Para além dos textos estereotipados do livro didático, o professor deste século deve investir na relação entre os sujeitos – aluno-aluno, aluno- professor, aluno-comunidade – corroborando uma visão do ‘corpo’ que supere a concepção bio-física, uma vez que se precisa tratar do ‘corpo humano’ em todas as suas dimensões: bio-física-psiquíca-social-estética- afetiva...

A postura científico-pedagógica das professoras-autoras possibilita que se observe a realidade da sala de aula a partir de suas concepções, ou seja, como explicitam, com os olhos carregados de teorias, manifestando-se como professoras de Ciências a lidar com o inesperado e a redimensionar sua prática pedagógica em termos qualitativamente diferenciados.

Ao ressaltarem a necessidade de uma mediação de fato significativa que contribua para a (re)construção de conceitos, procedimentos e de atitudes, as autoras recorrem a Lemke (1997) quando assumem a importância de reconstruir a maneira de ensinar Ciências na escola, privilegiando a palavra dos alunos, as conversas entre eles sobre o corpo humano, no caso dessa pesquisa.

Nesse sentido, configuram a aprendizagem como um processo não apenas cognitivo, mas principalmente social, na medida em que os alunos podem aprender ciência de formas diferentes quando confrontam idéias, dúvidas, concepções.

As pesquisadoras ressaltam, pois, a importância da interação social para o contexto de construção de conceitos sobre o corpo humano, sobretudo

considerando os conhecimentos prévios e as visões alternativas dos alunos sobre o tema antes de tratar da visão científica.

Atinente à ação cognitiva, esses conhecimentos prévios constituem “marcos interpretativos” a partir dos quais são edificados novos conhecimentos. Nesses termos, os alunos precisam falar para conhecer o que sabem; dar-se conta do seu próprio saber.

No contexto da pesquisa, a preocupação dos pesquisadores estava na atribuição do significado do corpo humano, trabalhado pedagogicamente.

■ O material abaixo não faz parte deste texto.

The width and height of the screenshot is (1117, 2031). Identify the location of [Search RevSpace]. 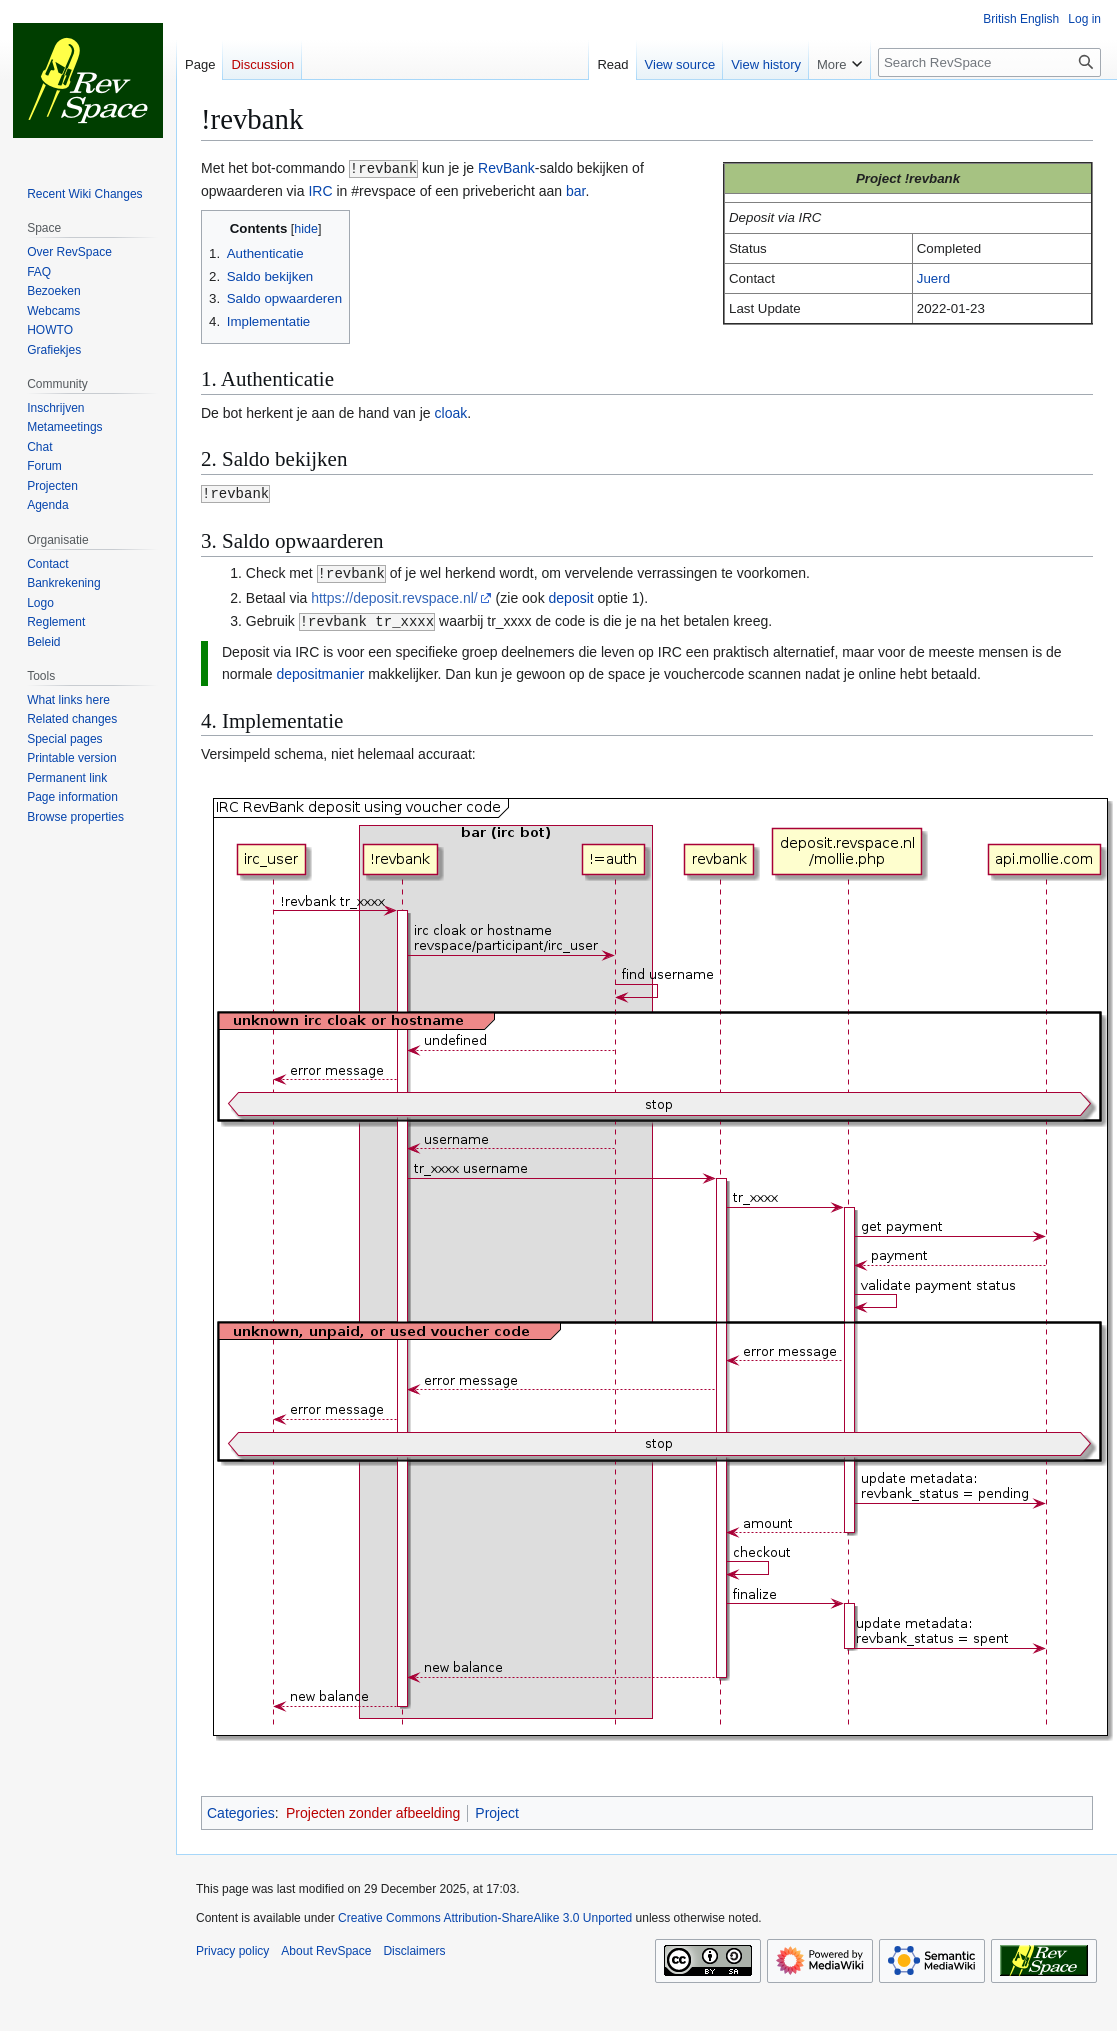
(989, 62).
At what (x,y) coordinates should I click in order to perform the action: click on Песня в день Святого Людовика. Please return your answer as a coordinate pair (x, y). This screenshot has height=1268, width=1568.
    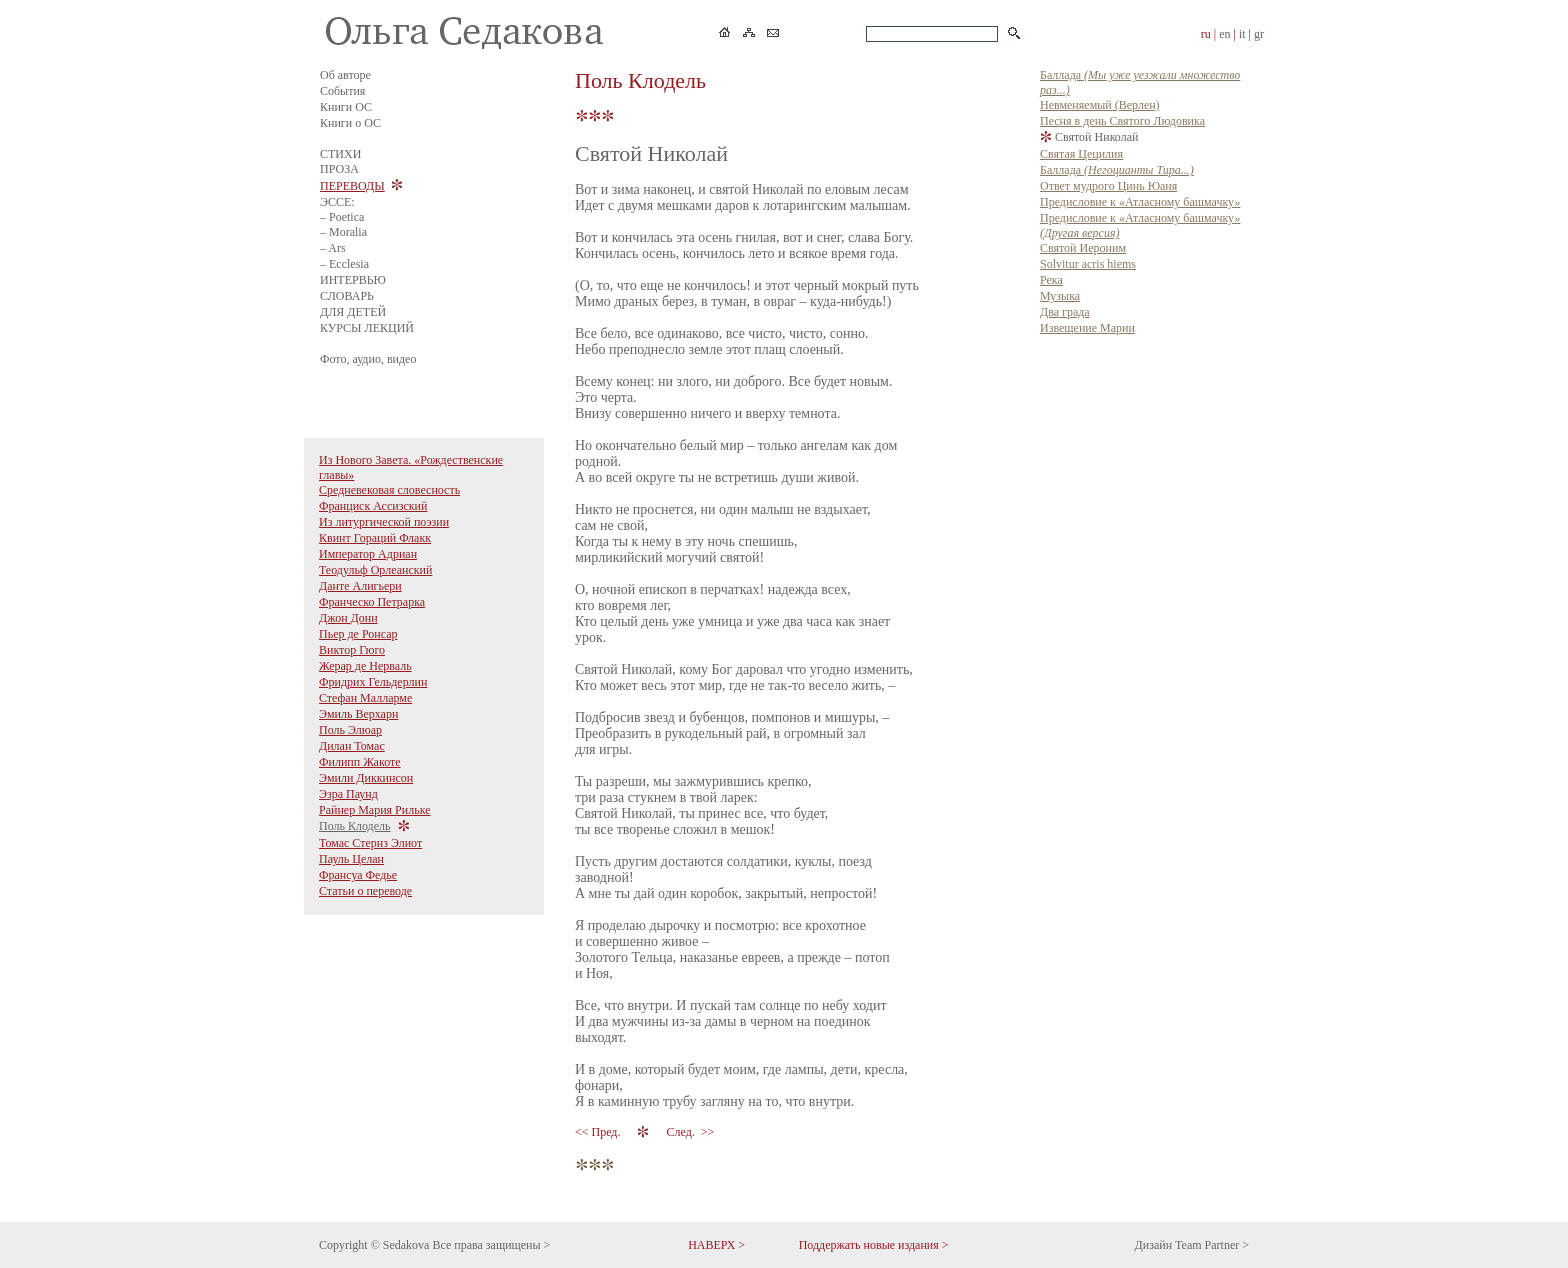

Historicamente, o conteúdo vem sendo abordado de maneira prescritiva e descritiva, com etapas de aprendizagem, priorizando as informações isoladas sobre os “órgãos do corpo”, sem considerar o “corpo humano do próprio aluno”. Ao passo que o desejável seria assumir e vivenciar uma visão de corpo que vá além da materialidade bio-física, que seja visto de forma total, holística, considerando o sujeito do corpo, sua vontade, seu desejo, seu medo, assim explicitado por elas:

Ao nosso ver, o tipo de mediação significativa, que buscávamos encetar, implica, necessariamente, uma compreensão do aprender como processo do`corpo todo´ e não de uma racionalidade abstrata, dicotômica, distanciada e, muitas vezes, sem sentido para o aluno. Associado a este debate sobre a forma de entender o corpo humano, está a discussão sobre como fazer para entendê-lo, isto é, de quais procedimentos os professores devem lançar mão para que os alunos se apropriem desta visão holística e complexa do corpo, sem perder de vista seus aspectos conceituais.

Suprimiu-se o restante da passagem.